Actually, Death IS in the 20 questions site. You have to register and set it to pg, rather than g.
Drethelin, a bit annoyed that this is the first thing he felt the need to contact a famous author about, but still too paranoid to put his real name.
Ah. That had never occurred to me. It would nervously get up to its twentieth question, and then nervously suggest "a shadow?" or "a hole?" or "the colour black?"
Hi Neil,my name is Coraline I'm 27 and I live in Italy ,actually I'm both french and Italian...i was sure till today that my name was unique! Since my name has always been a mystery to me I'd love to know why and how you choose this name...that's mine...!
Well, your name is pretty unique, actually. (And several dozen of the people reading this will shake their heads and go "you can't be pretty unique! there are no shades of uniqueness! either you are unique or you aren't!" and mostly I agree with them.)

» **DATA EXTRACT**:
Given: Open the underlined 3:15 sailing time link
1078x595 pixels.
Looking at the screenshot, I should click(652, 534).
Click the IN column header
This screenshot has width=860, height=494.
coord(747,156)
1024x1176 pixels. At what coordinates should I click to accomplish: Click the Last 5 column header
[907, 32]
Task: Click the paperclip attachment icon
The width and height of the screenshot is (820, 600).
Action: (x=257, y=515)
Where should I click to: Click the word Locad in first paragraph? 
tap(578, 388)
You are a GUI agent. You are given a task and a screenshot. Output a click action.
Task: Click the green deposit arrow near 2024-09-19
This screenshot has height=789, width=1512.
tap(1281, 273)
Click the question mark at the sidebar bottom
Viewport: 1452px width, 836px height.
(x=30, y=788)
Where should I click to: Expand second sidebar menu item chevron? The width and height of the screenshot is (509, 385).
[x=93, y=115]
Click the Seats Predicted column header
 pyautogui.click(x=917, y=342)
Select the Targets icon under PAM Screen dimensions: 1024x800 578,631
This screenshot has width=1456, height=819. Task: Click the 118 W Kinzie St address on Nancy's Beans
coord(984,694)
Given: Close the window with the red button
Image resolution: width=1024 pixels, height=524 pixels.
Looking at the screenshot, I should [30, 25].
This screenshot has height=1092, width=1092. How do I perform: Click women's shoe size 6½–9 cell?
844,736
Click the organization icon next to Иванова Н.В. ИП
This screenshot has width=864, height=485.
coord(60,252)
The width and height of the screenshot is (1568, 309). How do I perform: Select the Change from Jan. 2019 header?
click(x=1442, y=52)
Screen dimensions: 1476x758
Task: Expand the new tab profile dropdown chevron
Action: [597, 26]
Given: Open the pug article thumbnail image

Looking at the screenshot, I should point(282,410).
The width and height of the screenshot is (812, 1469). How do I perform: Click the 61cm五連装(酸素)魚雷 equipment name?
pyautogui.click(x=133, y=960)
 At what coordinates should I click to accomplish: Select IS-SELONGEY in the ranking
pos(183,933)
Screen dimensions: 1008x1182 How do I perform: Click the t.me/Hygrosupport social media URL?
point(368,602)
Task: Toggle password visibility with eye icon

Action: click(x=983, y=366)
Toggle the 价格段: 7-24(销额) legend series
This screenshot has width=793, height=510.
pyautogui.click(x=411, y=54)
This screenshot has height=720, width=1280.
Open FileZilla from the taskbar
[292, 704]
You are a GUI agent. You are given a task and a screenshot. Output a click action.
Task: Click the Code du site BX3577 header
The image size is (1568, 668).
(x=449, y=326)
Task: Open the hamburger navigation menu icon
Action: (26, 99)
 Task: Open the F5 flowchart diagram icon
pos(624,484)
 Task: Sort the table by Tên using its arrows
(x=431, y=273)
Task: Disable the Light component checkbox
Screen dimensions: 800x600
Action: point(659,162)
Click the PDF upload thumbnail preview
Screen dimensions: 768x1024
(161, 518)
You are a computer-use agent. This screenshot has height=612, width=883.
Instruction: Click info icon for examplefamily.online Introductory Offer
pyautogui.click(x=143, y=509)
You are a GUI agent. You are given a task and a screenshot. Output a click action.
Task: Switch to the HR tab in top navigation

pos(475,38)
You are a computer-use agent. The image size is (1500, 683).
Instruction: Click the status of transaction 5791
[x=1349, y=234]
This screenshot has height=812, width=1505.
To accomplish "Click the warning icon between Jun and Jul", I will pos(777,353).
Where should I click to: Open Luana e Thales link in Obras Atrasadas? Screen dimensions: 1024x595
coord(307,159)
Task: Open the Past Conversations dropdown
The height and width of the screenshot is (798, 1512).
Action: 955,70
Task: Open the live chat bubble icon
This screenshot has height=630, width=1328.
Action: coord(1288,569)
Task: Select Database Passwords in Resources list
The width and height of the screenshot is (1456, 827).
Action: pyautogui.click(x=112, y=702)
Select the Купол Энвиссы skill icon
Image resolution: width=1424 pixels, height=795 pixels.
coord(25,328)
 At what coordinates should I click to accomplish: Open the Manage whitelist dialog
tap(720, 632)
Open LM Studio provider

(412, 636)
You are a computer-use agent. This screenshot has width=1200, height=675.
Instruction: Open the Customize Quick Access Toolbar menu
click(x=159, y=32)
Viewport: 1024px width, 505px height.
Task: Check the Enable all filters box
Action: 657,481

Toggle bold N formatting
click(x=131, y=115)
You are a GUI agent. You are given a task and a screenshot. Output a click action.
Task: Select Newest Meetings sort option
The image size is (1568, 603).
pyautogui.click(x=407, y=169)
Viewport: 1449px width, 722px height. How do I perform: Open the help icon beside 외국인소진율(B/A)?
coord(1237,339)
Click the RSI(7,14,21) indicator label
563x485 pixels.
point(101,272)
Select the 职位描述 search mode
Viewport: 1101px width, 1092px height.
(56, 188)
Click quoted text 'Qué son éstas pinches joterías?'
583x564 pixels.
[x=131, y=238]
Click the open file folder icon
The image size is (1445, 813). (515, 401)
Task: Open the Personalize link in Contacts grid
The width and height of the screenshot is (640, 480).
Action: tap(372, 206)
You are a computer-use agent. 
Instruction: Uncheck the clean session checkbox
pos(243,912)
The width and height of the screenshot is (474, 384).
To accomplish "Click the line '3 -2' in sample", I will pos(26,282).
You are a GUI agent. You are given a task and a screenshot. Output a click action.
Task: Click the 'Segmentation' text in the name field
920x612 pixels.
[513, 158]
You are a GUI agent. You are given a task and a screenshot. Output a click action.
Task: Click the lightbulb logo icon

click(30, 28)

» **SHORT TASK A**: Quote the reader-letter passage between "Actually, Death IS" and "his real name.", inclusive.
» **SHORT TASK B**: Extend the reader-letter passage, picking up after its final sentence.
The lines above are separate material with no connection to the reader-letter passage.

» **EXPECTED OUTPUT A**:
Actually, Death IS in the 20 questions site. You have to register and set it to pg, rather than g.
Drethelin, a bit annoyed that this is the first thing he felt the need to contact a famous author about, but still too paranoid to put his real name.

» **EXPECTED OUTPUT B**:
It started for me as a slip of the fingers -- I was typing to a Caroline, and it came out wrong. Larry Niven wrote an essay collected in the Bretnor book on writing science fiction where he talks about treasuring your typos as ways to name characters or alien races, and that's the only time I've ever done that. I loved the name -- the way it was like, but not like, the name Caroline, the way it reflected, that it was about coral, which is both beautiful and hard and hidden...
The first time I noticed it as a real name, I was reading the memoirs of Casanova, and at one point, at a ball in Venice, if I remember correctly, he met a young lady named Coraline. "It's a real name!" I thought.
When the book was out in proof editions, I remember checking e-bay to see how much people were selling them for, and discovering that people were selling things connected with Coraline corsets -- and I found the sheet music for a Victorian song called Coraline and paid my less-than-five-dollars for it. It was one of those songs about a sad young lady who had died in unfortunate circumstances that were never really spelled out, and all of the rhymes for Coraline were "een" words, like queen and been and mean. (I pronounce the title of the book, and the name of the heroine, in English, Coraline, to rhyme with Horror-wine, although when I'm in France I pronounce it "corraleen". But am happy for people to pronounce it any way they want to. In Poland they pronounce it Koralina, and spell it like that as well.)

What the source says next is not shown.